Exercise goal - Search the records below for the string "carousel", and report each line that contains it.
━━ Provided data
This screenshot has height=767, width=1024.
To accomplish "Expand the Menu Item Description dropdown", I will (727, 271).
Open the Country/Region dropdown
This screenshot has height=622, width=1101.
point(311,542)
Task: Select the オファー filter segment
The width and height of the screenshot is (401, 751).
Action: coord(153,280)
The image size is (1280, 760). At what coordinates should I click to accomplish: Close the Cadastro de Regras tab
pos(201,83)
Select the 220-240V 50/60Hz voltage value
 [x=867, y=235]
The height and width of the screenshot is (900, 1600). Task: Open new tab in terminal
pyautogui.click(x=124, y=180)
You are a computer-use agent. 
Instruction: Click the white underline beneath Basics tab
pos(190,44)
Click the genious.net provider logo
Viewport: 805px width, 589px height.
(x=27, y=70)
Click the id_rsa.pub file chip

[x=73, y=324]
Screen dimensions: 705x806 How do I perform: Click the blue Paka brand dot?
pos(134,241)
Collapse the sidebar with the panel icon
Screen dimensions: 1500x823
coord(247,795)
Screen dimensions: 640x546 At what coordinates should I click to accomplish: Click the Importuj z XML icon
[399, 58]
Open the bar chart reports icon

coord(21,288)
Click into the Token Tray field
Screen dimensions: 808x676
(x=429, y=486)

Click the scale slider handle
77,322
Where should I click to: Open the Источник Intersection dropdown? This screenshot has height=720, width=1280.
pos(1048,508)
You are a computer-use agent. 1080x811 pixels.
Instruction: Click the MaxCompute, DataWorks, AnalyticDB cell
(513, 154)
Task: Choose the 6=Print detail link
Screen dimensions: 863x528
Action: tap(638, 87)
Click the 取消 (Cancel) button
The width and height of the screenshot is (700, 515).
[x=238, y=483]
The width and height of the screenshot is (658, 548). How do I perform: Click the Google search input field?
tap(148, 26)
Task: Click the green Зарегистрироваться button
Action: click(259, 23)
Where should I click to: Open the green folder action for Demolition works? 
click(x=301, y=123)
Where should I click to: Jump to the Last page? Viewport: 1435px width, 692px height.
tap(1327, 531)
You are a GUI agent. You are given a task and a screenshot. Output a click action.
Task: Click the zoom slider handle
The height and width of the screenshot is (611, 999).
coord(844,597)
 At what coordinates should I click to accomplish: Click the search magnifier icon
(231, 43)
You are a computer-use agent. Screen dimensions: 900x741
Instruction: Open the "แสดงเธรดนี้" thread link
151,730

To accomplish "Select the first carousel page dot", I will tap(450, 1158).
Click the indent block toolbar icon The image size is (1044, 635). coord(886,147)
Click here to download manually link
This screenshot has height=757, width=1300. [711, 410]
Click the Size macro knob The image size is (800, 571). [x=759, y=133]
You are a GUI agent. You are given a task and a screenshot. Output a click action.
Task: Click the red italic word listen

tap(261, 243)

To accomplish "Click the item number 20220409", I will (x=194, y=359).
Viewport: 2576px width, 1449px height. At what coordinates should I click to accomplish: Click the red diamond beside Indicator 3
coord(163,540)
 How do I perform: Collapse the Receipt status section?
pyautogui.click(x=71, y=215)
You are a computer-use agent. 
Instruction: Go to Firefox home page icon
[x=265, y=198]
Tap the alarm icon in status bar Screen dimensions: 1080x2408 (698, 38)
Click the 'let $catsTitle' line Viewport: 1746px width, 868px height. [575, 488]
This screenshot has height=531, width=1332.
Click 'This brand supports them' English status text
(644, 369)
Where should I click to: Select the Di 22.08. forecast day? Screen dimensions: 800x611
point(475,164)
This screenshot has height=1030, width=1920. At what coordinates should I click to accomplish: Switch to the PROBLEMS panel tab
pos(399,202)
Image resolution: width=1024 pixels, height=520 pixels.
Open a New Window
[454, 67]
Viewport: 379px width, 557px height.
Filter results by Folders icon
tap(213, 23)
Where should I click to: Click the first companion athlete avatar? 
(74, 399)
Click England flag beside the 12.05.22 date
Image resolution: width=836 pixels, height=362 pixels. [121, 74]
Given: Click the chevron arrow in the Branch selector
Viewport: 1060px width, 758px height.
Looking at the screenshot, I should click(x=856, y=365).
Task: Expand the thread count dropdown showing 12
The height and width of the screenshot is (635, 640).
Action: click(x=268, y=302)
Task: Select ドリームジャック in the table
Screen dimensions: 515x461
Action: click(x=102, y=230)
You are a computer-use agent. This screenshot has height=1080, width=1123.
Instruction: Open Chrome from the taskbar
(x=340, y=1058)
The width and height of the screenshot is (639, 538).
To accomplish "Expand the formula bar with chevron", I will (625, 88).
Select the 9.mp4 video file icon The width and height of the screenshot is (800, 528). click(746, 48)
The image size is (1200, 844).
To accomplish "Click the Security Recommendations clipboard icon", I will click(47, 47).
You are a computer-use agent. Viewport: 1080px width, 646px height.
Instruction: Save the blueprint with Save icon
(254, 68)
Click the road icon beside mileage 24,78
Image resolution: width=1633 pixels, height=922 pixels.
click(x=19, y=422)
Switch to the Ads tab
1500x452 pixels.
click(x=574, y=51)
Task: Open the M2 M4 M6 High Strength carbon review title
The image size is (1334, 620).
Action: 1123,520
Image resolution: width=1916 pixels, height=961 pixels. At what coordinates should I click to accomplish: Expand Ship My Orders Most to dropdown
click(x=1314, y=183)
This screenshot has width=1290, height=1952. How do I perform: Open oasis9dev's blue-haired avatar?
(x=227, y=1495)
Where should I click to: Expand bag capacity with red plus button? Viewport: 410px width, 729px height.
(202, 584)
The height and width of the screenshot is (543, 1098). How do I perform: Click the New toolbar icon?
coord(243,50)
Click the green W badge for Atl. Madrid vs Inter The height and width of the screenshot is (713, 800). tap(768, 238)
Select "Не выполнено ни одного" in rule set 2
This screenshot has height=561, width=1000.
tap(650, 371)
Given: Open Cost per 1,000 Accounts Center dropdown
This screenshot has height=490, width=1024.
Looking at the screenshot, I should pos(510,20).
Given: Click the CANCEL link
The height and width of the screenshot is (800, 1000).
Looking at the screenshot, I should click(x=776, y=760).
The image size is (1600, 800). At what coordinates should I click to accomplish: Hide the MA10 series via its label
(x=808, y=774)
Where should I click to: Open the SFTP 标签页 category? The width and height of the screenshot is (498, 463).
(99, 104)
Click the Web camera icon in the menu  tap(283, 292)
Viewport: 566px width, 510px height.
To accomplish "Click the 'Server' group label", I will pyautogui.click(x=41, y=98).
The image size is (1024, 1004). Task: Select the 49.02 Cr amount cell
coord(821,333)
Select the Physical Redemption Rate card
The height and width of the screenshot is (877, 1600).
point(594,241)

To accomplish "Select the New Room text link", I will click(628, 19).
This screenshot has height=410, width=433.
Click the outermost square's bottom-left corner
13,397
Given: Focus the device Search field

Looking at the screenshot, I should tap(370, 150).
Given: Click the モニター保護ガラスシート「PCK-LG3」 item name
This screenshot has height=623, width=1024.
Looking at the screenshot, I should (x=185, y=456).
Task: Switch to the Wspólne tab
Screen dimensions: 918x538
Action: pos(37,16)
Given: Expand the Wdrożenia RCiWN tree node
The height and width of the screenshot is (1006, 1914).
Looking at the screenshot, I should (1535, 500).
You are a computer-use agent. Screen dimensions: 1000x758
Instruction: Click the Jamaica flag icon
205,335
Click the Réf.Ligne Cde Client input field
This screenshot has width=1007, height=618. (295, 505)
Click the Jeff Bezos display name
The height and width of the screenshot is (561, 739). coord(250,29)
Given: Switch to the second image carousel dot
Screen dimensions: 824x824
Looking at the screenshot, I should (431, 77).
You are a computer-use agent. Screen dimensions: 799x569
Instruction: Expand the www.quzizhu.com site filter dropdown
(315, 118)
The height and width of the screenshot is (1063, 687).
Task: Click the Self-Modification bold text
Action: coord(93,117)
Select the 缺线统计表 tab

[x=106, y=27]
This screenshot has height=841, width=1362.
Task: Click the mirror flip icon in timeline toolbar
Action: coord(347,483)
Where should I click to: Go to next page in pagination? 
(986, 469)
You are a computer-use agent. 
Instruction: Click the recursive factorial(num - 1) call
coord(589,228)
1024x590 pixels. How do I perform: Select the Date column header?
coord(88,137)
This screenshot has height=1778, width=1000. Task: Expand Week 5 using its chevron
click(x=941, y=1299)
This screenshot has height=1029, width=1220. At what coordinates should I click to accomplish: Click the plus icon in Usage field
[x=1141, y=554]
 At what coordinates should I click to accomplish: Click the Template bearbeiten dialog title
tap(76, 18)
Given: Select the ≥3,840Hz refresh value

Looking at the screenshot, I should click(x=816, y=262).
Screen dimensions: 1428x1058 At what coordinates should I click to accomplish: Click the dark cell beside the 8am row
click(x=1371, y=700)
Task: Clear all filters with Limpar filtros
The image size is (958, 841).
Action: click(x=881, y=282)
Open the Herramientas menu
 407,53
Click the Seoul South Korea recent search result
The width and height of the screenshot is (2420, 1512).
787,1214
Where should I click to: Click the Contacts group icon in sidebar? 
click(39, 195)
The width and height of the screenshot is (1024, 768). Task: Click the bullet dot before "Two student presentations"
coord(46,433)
━━━━
Answer box -
To accomplish "Select the first carousel page dot", I will tap(450, 1158).
Given: Switch to the second image carousel dot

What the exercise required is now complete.